I stumbled on this while sorting through papers at my parents' house. It's a magazine/catalog for the Columbia Record and Tape Club from November 1973. Club members received these in the mail every month.

Right click on the image, then left click on "Open Link in New Window" to get a zoomable enlargement big enough to read...






In those days, albums were available in LP, 8-Track, cassette or ubersexy reel-to-reel. And if you wanted that month's selection you need do nothing!





The theme that month was famous musical duos, including Ferrante and Teicher who appear to have had special toupees made for the occasion.





Next were the rock selections.  I wonder whatever happened to Blue Mink?





Then we get into Pop and Easy Listening. Imagine being the writer that had to come up with these album blurbs. It must have been difficult to find fresh ways to say basically the same thing over and over.




More Pop, including the great Lawrence Welk. I can hear him now: "Wunnerful, wunnerful! Now da boys are gonna play dat great Duke Ellington hit, Take A Train!"





Here's some Country selections. It's surprising to see Jimmy Buffet in this category. And weren't Redd Foxx albums a little risque for Columbia?




Then we have a sort of genre free-for-all. Seiji Ozawa only recently had to cut back his schedule due to age and health. He's been conducting a long time.





And here we have a belly dancer and Boot Randolph side by side with Beethoven and Bach. Boots had a great career as a country-western sax player, of all things. If you ever watched Benny Hill, you've heard Boots.
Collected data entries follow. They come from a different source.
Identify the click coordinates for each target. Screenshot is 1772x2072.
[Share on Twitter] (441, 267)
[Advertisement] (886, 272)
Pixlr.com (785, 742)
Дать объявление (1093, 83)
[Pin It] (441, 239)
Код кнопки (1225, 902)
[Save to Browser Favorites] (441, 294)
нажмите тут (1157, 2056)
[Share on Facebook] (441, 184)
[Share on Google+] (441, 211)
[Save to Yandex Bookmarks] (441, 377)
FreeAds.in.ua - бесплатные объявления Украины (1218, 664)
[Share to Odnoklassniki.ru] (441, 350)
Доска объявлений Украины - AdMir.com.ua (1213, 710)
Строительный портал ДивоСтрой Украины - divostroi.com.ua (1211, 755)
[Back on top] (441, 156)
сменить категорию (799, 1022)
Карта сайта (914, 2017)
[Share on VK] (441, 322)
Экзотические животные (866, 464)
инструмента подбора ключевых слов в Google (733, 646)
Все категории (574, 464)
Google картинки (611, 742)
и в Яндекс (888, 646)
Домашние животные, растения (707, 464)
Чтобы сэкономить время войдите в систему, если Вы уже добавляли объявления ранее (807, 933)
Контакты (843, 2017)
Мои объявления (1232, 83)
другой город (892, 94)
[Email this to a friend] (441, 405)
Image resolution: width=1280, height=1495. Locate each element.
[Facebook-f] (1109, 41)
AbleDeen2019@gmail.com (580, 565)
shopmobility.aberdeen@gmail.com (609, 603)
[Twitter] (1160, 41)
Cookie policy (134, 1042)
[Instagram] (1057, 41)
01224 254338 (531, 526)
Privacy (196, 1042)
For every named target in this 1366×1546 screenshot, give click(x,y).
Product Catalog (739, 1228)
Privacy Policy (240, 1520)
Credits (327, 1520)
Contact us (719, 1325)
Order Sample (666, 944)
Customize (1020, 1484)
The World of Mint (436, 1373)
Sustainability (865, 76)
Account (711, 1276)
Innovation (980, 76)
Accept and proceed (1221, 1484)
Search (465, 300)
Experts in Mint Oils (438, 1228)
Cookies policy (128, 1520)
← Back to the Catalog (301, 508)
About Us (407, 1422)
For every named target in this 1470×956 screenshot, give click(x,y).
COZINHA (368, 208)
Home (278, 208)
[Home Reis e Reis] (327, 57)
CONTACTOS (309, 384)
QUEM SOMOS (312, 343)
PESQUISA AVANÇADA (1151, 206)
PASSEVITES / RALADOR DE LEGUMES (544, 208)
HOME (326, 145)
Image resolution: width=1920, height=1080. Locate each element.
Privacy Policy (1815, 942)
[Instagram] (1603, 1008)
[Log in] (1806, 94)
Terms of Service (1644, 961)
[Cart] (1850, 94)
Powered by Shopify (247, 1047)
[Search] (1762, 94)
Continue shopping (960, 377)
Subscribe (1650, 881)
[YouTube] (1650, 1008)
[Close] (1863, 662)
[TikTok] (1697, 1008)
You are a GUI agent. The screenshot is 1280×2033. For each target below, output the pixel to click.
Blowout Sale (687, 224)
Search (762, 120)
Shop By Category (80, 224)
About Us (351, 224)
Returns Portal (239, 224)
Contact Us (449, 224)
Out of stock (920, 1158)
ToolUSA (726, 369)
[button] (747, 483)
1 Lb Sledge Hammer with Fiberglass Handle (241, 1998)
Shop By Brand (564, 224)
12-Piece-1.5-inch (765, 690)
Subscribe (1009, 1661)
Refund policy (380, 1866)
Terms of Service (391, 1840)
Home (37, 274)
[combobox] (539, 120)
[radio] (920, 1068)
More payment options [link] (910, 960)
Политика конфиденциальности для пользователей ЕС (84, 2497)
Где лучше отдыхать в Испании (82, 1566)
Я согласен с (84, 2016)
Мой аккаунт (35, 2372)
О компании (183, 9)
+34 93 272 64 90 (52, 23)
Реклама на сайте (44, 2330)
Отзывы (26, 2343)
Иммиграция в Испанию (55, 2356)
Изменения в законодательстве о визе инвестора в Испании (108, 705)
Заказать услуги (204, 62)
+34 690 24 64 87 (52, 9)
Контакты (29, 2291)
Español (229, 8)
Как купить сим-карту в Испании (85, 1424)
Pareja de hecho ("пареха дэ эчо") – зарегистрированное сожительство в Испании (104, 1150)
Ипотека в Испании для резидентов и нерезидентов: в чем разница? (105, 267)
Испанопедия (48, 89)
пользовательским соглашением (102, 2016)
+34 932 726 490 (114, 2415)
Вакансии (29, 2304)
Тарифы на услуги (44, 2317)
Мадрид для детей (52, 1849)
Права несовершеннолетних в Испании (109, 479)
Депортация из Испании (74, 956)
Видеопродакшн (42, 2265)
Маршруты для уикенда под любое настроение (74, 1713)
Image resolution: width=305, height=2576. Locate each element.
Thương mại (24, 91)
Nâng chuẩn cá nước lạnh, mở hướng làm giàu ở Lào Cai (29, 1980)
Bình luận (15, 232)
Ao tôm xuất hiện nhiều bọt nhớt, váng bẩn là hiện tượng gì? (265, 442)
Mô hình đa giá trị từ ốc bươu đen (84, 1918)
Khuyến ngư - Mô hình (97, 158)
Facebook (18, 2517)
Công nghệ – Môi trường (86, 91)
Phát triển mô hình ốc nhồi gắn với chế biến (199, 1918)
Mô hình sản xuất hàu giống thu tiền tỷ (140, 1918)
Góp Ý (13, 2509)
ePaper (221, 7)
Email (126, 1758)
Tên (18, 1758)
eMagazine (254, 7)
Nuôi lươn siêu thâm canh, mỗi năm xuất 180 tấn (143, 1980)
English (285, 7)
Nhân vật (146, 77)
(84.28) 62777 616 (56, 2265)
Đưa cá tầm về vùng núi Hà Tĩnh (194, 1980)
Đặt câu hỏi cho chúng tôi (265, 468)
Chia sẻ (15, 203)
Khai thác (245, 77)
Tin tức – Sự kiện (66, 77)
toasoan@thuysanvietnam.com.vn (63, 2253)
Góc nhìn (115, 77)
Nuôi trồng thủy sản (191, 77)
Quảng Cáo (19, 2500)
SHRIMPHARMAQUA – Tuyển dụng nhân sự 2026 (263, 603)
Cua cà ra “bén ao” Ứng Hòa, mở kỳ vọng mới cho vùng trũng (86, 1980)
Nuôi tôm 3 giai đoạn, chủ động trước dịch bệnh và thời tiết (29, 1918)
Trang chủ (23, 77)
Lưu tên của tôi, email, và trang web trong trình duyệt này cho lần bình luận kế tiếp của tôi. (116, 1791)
Here we have the entire Jazz and show tune selection, pretty pathetic. One of the soundtrack albums even features the N-word. Amazing. Columbia Record and Tape Club was definitely not geared to the musical tastes of urbane sophisticates.
On the right is an offer for a gizmo to store your 8-Tracks. Even in today's dollars 14 bucks plus shipping seems a little pricey for a box that only holds 24 tapes.